What you will do =>
Scan the data below and pick out the lines containing the word "Given".

Material provided =>
=== Begin Enclosure ===

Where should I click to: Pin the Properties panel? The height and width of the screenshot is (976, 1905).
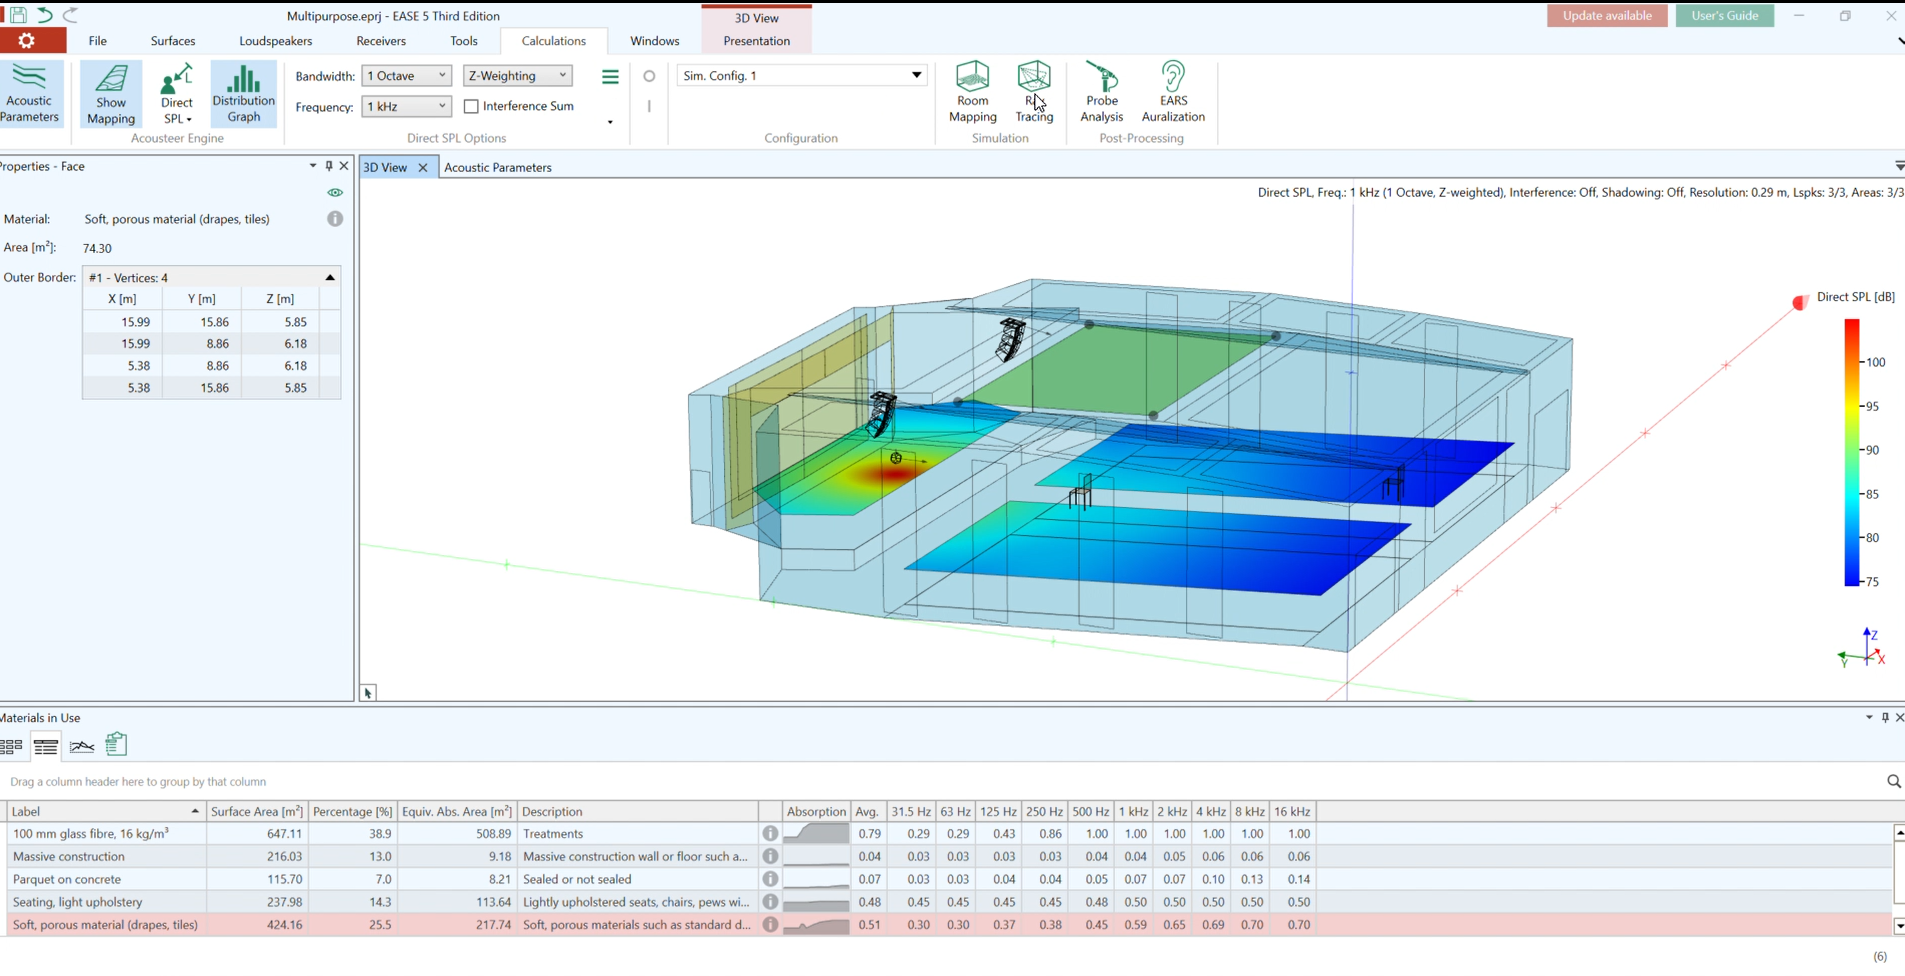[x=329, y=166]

=== End Enclosure ===
=== Begin Enclosure ===

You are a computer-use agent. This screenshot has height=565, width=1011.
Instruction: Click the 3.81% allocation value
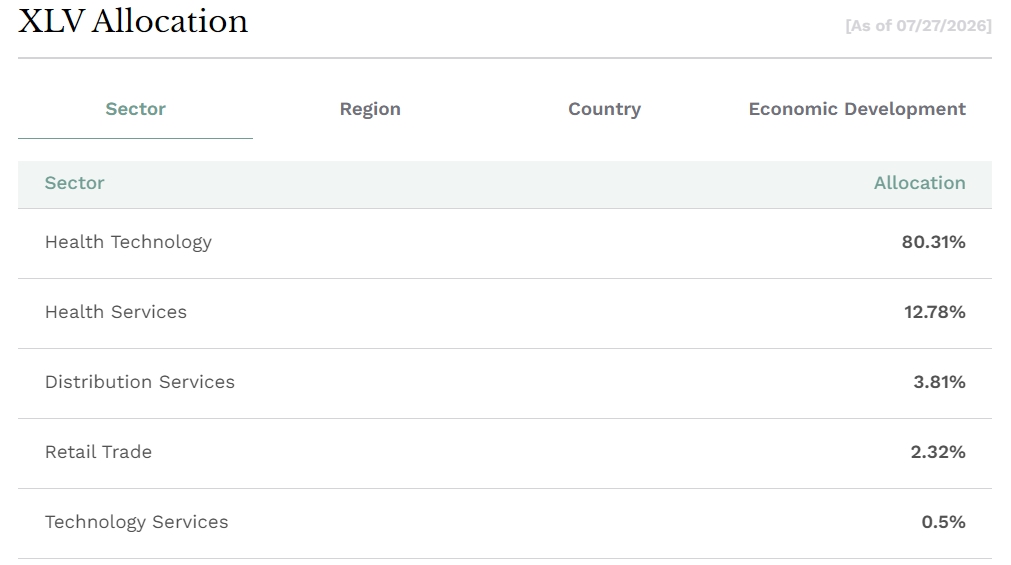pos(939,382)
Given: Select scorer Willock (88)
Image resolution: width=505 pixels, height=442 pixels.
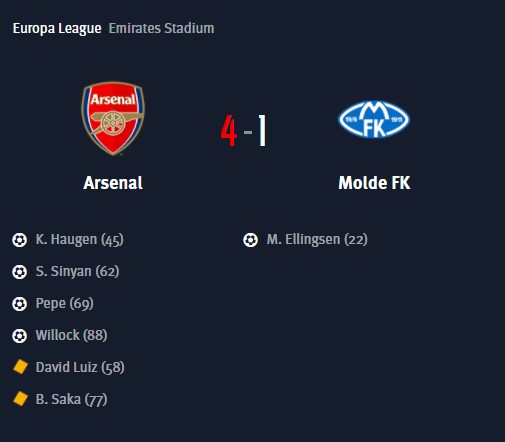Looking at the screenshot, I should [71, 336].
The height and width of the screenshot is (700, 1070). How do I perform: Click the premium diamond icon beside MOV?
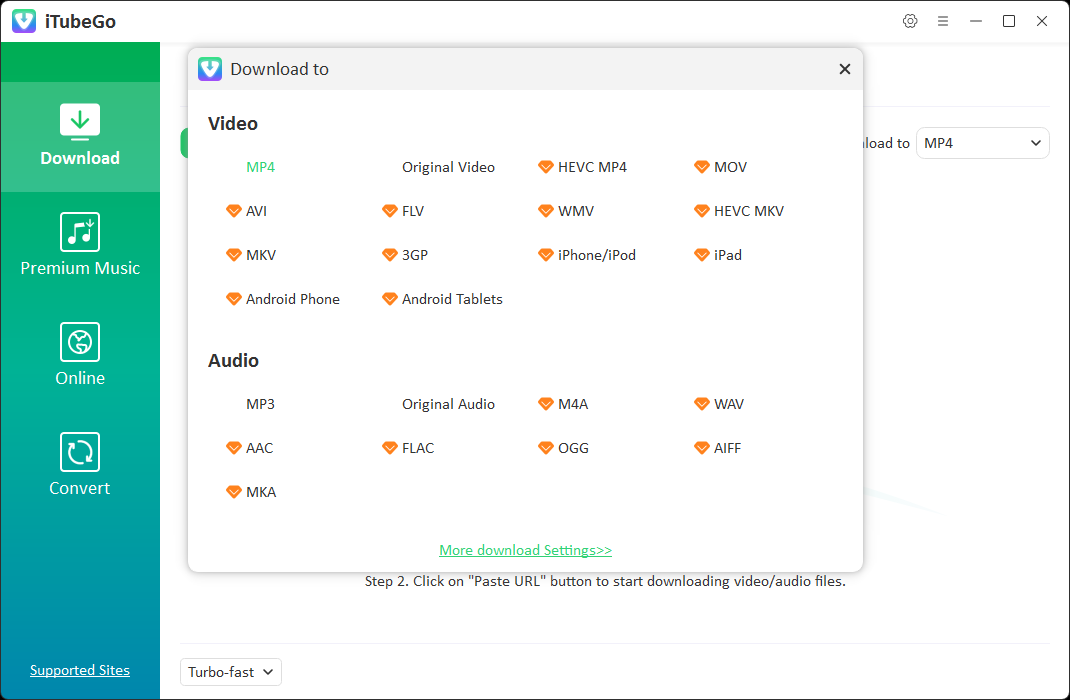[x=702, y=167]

=== End Enclosure ===
=== Begin Enclosure ===

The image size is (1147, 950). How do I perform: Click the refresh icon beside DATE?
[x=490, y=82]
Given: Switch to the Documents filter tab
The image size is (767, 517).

=== End Enclosure ===

Reply =>
Given: Select scorer Willock (88)
Given: Switch to the Documents filter tab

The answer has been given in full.